Santos began calling the Patriots in 1966, working as a color analyst alongside Bob Starr, who would later go on to call Red Sox games on the radio in the 1990s. Santos became the play-by-play man in 1971, and remained in that capacity through the end of the 1970s. A change in flagship radio stations left Santos out of the booth in the 1980s (John Carlson, a former television voice of the New England Whalers, called the Patriot games in that decade including the run to Super Bowl XX), but Santos regained the job in 1990 and held the job through the 2012 season. Despite the ten-year hiatus, Santos is the one single voice most associated with the Patriots to this day.
His smooth, rich baritone voice was incredibly pleasing to listen to. It was a stately voice, one that you could listen to for much more than the usual three hours a football game takes. His vocal presence elevated the importance of Patriot games, especially in the years before they became the dynastic presence they currently are. Unlike some of the other scream and holler types around the league who sound like brash cheerleaders, Santos gave you a measured account of the game, combined with a gentle love of the Patriots which reminded you that he was your guy and the Patriots’ guy.
Around New England, you always loved Santos. But ever since Super Bowl XXXVI, and thanks in part to NFL Films and the NFL Network, more of the rest of the nation got to enjoy and love Santos.
The pulsating finish to Super Bowl XXXVI gave Santos the opportunity for immortal sound bytes, and he did not disappoint. His joyous call of Adam Vinatieri’s game-winning field goal which beat the St. Louis Rams remains one of the most beloved in Boston area sports history. Suddenly, the Patriots began to pop up more in NFL Films productions. Steve Sabol, the late head of NFL Films, took advantage of how popular the Patriots became in their home region and started making more films of the Patriots. Three Games To Glory has become a Super Bowl staple if the Patriots win the Lombardi Trophy.

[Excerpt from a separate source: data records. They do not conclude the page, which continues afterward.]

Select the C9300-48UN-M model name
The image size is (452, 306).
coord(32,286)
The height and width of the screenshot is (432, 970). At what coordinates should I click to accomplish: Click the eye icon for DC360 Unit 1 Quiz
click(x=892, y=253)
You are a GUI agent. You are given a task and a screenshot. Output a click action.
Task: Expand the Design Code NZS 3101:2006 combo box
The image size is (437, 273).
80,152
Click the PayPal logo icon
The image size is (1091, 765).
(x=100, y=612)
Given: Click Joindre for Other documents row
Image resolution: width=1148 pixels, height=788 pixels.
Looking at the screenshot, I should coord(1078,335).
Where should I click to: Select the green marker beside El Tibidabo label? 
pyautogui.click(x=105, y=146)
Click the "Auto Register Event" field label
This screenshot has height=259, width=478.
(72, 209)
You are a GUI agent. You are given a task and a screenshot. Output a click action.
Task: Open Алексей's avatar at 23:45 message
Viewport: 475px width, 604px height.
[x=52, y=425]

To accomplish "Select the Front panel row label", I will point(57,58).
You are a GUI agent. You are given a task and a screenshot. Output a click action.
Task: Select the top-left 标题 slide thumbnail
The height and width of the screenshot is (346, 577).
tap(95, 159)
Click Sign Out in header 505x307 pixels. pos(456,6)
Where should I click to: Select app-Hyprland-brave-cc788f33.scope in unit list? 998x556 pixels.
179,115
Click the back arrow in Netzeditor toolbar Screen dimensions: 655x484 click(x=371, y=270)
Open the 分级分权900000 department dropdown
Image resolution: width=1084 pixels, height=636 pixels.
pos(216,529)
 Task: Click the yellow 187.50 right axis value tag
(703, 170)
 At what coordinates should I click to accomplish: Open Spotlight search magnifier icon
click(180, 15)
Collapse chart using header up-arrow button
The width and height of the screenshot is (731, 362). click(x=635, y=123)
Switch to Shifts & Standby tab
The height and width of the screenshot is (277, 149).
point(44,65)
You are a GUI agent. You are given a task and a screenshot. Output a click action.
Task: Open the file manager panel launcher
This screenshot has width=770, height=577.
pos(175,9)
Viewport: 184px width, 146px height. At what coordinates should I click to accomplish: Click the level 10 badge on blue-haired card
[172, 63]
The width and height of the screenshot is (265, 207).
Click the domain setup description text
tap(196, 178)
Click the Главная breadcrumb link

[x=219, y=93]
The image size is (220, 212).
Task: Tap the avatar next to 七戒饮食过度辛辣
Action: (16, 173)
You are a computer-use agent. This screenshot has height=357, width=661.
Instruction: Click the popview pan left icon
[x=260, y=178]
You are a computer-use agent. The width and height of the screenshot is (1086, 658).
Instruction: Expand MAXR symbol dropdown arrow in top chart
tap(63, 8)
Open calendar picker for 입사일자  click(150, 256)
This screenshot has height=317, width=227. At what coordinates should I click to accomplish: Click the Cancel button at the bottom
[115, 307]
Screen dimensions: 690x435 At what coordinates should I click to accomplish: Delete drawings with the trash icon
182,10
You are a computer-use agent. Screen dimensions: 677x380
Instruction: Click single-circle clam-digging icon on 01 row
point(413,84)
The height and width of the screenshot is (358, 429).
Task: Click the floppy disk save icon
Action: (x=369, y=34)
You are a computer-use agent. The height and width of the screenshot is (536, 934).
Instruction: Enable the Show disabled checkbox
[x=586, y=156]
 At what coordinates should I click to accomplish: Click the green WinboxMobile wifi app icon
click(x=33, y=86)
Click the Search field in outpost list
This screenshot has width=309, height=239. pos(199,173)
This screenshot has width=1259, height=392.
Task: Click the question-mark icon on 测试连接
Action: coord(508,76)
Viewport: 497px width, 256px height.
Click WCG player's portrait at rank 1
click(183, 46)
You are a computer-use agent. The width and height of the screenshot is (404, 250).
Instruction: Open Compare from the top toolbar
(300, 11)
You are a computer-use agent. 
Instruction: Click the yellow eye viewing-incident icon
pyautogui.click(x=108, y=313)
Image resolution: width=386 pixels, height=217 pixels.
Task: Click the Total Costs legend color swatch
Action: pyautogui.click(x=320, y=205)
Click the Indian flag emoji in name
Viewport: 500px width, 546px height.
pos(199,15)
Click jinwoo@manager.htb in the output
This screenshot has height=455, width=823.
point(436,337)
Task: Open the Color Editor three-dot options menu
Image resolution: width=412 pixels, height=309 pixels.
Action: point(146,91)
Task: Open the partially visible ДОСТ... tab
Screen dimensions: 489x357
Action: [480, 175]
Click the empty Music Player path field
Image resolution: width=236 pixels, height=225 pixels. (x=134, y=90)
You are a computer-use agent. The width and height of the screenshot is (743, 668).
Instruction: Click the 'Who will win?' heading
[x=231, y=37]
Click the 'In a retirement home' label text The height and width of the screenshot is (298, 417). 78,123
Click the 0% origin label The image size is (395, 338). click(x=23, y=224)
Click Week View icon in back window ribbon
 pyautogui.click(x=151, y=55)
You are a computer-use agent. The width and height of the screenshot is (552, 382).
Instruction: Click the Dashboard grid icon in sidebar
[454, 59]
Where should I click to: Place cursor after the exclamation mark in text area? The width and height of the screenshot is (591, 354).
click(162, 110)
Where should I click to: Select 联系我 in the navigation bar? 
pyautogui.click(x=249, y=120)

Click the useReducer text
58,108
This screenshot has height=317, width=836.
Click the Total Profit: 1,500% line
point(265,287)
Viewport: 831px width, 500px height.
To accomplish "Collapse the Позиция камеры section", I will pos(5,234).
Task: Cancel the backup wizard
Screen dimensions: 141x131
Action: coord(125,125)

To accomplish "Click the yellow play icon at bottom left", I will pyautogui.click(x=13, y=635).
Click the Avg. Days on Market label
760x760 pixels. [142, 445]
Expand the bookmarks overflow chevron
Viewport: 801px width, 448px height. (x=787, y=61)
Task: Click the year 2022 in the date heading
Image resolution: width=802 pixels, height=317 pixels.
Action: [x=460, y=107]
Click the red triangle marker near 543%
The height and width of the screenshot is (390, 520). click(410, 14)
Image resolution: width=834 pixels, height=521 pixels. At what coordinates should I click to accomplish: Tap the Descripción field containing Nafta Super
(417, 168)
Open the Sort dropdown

With the advent of the NFL Network in 2003, the year after the Patriots won their first Super Bowl, the Patriots were a part of the network’s rise in stature and exposure. It is clear that in the history of the network, the Patriots have been the NFL’s dominant team, and with every great Patriot season thereafter, the more sound bytes Santos authored. It might be argued that most any football fan in the country would hear Santos’ voice and know who it was, or which team he was the play-by-play voice for.
Along with Cappelletti, the two formed maybe the best radio pair in Boston sports history. No other local team had their longevity, either on radio or television. Cusick and John Peirson come close in all their years on television covering the Bruins. Today, the longest running duo is Mike Gorman and Tom Heinsohn covering the Celtics on television, though Heinsohn has been a part-timer in recent years. But Santos and Cappelletti were the best duo. True friends both on and off the mike, their chemistry was unmistakable and a wonderful New England treasure.
Bob Socci has taken over for Santos, and along with partner Scott Zolak, they have forged their own style and reputation here in this region. But Gil and Gino remain the gold standard.
The passing of Santos leaves every Patriot fan sad and forlorn. More championships will hopefully be in the offing, and Socci and Zolak will be the ones to tell you the stories. But for everyone who used to turn down the television volume to listen to them, Gil and Gino will continue to be sorely missed and fondly remembered.
Gil has rejoined his Raynham neighbors who I used to call aunt and uncle. For an old Patriot fan like me, it was great to say, “My aunt and uncle live down the street from Gil Santos!”
Now, sadly, I have to add the words “used to”.